Viewing Snapshot Statistics

You can view the data contained in snapshots taken by the AWR using Oracle Enterprise Manager. Typically, it is not necessary to review snapshot data because they consist primarily of raw statistics. Instead, you should rely on ADDM, which analyzes these statistics automatically to identify performance problems. Snapshot statistics should be used primarily by advanced users, or by DBAs who are accustomed to using Statspack for performance analysis.

To view snapshot statistics:

  1. On the Database Administration page, under Statistics Management, click Automatic Workload Repository.

    The Automatic Workload Repository page appears.
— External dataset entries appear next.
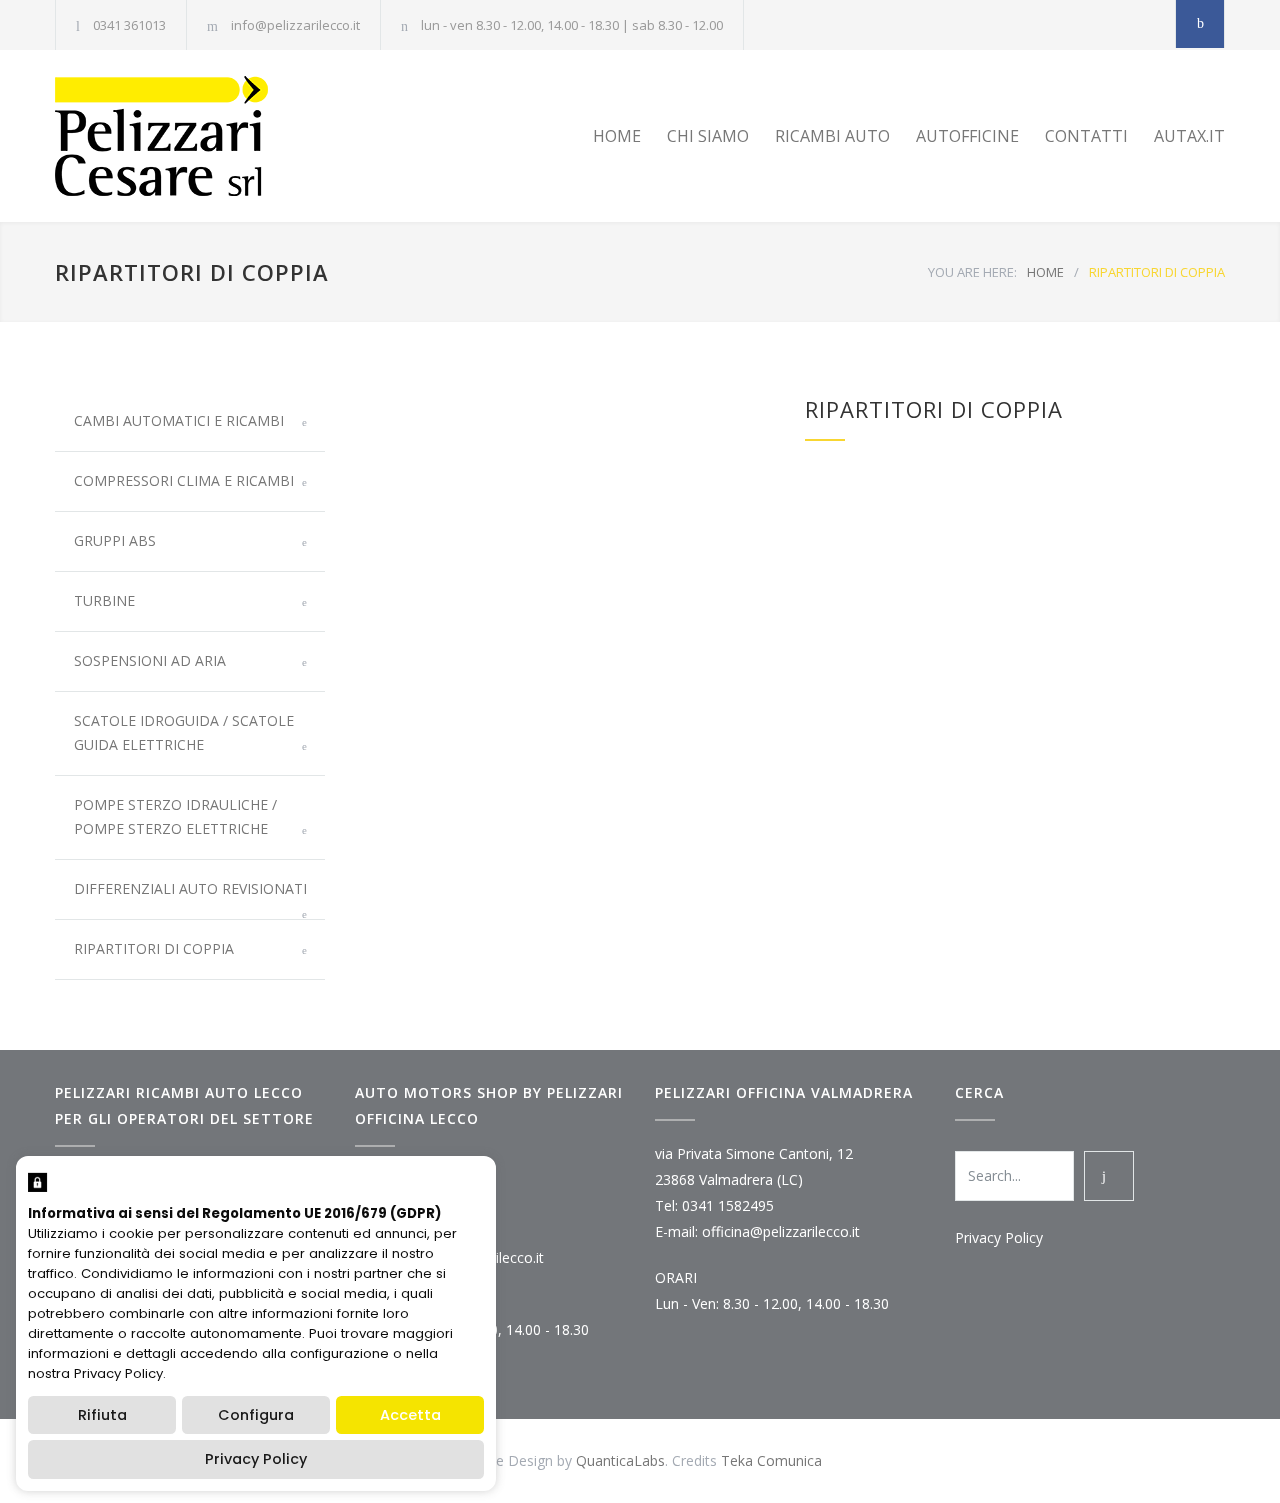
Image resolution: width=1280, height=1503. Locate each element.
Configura (256, 1415)
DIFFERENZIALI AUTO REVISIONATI (190, 888)
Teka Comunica (771, 1460)
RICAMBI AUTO (832, 136)
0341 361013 (129, 25)
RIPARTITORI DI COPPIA (154, 948)
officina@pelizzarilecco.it (781, 1231)
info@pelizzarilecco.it (295, 25)
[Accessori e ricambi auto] (240, 136)
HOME (617, 136)
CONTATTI (1086, 136)
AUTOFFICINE (967, 136)
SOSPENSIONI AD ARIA (150, 660)
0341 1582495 (728, 1205)
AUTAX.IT (1189, 136)
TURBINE (104, 600)
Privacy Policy (999, 1237)
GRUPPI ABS (115, 540)
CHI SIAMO (708, 136)
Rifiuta (102, 1415)
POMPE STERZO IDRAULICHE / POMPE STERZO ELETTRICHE (175, 816)
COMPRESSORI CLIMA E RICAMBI (184, 480)
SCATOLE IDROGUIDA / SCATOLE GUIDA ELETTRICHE (184, 732)
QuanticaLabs (620, 1460)
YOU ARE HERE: (972, 272)
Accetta (410, 1415)
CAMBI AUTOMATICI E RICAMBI (179, 420)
  2. Under Manage Snapshots and Preserved Snapshot Sets, click the Snapshots link.

    The Snapshots page appears.

  3. To view the statistics gathered in a snapshot, click the ID link of the snapshot you want to view.

    The Snapshot Details page appears with the statistics gathered from the previous snapshot (snapshot 2283) to the selected snapshot (snapshot 2284) displayed.

    Description of snapshot_details.gif follows
    Description of the illustration snapshot_details.gif

  4. To view a Workload Repository report of the statistics, click the Report tab.

    The Workload Repository report is displayed.